> [Assigned task] In the material below, find each line with the word "computer" and copy it.

> [Material supplied]
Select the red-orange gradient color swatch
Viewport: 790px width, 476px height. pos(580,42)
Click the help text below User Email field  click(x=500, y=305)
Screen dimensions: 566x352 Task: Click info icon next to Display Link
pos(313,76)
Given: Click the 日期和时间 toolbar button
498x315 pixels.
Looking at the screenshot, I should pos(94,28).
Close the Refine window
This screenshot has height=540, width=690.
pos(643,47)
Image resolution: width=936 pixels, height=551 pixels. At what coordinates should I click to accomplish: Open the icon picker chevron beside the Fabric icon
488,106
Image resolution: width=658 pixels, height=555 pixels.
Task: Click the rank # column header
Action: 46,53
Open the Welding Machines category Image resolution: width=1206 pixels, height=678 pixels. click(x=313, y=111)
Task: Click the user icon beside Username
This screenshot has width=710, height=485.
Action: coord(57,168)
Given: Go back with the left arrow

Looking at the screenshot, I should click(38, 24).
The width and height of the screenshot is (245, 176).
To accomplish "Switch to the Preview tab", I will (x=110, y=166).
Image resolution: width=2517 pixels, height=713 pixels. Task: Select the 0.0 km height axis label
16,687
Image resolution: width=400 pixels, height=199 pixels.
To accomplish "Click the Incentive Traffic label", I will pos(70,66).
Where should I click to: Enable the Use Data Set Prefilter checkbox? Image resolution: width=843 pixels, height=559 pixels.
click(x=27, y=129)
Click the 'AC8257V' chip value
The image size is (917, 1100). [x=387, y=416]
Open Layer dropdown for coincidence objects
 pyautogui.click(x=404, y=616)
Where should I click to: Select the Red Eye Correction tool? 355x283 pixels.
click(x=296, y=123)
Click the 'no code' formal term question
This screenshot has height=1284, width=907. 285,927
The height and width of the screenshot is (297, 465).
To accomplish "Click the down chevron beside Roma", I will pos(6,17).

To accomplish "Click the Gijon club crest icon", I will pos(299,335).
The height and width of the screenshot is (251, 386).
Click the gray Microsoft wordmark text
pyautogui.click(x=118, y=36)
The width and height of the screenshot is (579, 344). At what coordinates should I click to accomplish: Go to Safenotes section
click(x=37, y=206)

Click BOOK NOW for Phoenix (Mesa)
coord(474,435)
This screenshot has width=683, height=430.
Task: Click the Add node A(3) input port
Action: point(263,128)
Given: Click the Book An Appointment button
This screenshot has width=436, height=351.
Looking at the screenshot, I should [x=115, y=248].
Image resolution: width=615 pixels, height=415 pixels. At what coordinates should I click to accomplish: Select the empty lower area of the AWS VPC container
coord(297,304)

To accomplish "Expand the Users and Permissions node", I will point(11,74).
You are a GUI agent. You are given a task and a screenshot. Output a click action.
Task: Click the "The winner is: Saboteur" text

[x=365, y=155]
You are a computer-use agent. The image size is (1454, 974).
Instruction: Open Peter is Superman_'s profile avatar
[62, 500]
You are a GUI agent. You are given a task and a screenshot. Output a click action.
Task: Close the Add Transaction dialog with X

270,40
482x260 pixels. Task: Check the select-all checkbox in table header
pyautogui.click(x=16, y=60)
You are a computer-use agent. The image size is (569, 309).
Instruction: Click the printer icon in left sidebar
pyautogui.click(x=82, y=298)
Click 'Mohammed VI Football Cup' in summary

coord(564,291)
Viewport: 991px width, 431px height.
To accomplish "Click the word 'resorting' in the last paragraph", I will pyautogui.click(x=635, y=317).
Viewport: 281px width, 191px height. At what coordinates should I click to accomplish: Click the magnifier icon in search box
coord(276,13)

> [Result of this task]
You are a computer-use agent. The image size is (1454, 974).
You are a computer-use agent. The image size is (569, 309).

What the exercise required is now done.